◆ **Text to read**:

# What do you think the hardest animal to hunt in North America is?



## hunter14 (Oct 14, 2009)

Just wondering what you think would be the hardest animal to hunt?

For me, it would be Trophy Big horn sheep or a big mule deer!!


----------



## Dwill (Aug 26, 2010)

Alabama whitetail in Chocolocco(sp) Management Area!!! LOL no joke its gets hunted so much that the deer just idk... they have to like dig tunnels and travel through them or something its near impossible to kill one...you have to walk miles and its steep mountains so yeah

But seriously i would have to say bighorn sheep, never hunted one but it seems hard


----------



## Richard Hopkins (Feb 20, 2010)

red stag for me. :uzi:


----------



## s4 shooter (Aug 15, 2008)

i would have to agree with you hunter 
big horn sheep 

or mountain goat


----------



## Swift Arrow (Apr 23, 2010)

Goat


----------



## N7709K (Dec 17, 2008)

Depending on what you consider hard, a whole bunch of animals come to mind.

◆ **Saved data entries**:
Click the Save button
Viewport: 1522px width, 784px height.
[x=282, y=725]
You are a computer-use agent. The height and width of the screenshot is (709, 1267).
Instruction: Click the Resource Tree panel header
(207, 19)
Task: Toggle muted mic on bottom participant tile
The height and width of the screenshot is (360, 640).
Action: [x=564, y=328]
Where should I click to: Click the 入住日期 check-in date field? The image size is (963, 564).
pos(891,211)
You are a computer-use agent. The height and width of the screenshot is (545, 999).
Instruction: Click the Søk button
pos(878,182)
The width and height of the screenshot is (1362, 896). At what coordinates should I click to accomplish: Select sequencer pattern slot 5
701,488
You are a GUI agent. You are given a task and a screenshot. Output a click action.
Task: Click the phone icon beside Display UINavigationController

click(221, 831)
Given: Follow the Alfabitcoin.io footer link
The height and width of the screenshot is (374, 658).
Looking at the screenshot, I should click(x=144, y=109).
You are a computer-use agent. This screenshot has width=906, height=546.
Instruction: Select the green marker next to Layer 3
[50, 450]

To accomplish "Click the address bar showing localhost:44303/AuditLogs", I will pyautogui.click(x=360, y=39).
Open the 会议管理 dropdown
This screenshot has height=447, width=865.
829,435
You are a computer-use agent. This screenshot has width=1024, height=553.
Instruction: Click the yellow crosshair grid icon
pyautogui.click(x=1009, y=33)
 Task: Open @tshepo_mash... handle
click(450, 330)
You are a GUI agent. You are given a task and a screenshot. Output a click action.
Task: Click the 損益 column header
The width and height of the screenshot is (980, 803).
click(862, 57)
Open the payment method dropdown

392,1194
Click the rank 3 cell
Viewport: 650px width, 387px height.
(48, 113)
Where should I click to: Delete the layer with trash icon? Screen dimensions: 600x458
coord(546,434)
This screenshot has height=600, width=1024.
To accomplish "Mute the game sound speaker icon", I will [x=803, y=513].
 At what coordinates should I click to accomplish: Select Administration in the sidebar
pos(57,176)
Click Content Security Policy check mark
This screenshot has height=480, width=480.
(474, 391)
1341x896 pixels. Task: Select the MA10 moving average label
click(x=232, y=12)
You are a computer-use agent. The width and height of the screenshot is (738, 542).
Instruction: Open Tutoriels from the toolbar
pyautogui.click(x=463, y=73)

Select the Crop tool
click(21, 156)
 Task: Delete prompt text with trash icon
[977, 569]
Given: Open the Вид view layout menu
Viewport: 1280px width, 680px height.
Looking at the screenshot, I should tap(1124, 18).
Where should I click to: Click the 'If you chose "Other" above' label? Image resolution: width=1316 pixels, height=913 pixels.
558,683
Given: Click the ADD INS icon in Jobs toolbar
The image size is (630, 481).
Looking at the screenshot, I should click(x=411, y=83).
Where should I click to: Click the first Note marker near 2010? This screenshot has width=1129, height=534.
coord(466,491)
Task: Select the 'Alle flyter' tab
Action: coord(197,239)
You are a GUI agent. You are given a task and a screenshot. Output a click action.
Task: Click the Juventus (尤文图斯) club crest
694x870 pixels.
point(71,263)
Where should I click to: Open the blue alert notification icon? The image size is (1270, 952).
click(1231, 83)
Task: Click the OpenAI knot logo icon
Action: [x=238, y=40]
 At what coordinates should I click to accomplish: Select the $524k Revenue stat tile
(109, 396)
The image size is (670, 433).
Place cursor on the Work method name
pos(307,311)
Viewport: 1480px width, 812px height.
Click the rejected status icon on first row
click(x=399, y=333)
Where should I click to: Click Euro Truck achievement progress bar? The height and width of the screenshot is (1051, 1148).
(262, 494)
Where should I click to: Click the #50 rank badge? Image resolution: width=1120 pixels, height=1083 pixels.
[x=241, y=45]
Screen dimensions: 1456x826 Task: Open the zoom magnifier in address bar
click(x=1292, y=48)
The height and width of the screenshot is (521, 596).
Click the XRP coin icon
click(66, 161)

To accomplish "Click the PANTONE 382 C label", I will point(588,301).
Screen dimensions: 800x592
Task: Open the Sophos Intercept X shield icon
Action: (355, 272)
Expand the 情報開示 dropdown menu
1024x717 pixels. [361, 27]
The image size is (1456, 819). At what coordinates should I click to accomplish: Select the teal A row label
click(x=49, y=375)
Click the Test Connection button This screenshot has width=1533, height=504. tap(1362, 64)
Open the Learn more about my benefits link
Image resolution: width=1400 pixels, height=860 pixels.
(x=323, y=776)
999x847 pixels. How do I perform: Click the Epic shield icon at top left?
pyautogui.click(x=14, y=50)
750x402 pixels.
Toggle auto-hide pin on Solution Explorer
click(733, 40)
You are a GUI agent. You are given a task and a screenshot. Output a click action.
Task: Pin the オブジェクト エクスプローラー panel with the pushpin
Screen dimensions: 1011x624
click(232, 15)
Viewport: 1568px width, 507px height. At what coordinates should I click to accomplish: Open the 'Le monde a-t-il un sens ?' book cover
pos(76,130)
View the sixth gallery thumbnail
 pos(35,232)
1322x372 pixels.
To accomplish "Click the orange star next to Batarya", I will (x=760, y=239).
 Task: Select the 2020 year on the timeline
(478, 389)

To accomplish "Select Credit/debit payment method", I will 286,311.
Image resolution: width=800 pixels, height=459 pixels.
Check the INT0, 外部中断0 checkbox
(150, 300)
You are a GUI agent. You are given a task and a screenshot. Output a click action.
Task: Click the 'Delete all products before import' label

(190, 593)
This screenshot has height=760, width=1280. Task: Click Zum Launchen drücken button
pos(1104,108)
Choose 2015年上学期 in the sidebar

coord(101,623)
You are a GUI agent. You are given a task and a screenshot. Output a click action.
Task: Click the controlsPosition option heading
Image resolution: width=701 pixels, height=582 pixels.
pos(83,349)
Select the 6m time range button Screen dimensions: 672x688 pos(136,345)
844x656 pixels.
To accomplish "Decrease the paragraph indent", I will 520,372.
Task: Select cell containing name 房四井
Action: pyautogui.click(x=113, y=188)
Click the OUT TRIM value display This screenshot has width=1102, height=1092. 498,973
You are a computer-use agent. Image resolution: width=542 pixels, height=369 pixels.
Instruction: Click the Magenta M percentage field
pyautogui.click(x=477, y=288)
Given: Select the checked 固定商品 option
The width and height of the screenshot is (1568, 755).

◆ **Request 1**: In the hunting thread, which two animals does hunter14 name as hardest to hunt?
◆ **Request 2**: Pick up the hunting thread after its last sentence and continue it.

◆ **Exercise output 1**: A trophy bighorn sheep or a big mule deer.

◆ **Exercise output 2**:
Goats and sheep in the mts. of AK
Muskox
Old mature whitetail does
spot and stalk mulies

and more... its just really early for me so brain isn't too active


----------



## Ignition kid (Oct 7, 2008)

There are tons of animals that are hard to hunt, 1 of them is an Osceola turkey, they say the Easterns are the smartest but I tell you they are some of the dumbest imo, but the Osceloas on the other hand are very smart and even harder to hunt if they don't gobble on the ground.
Elk are also pretty hard to hunt, especially on public land. They're just like turkeys, if they don't answer to your call they're hard to actually locate and that was my problem on my elk hunt this year, they wouldn't answer to our calls much and elk are extremely smart and have a very good sense of smell and even though they are as big as cows they are as quiet as a deer walking by you.
And I agree with n7709k an old mature doe is very smart and hard to hunt.
And mountain goats I'd think are pretty hard since you have to go really high up to find them but it's mostly the same with elk.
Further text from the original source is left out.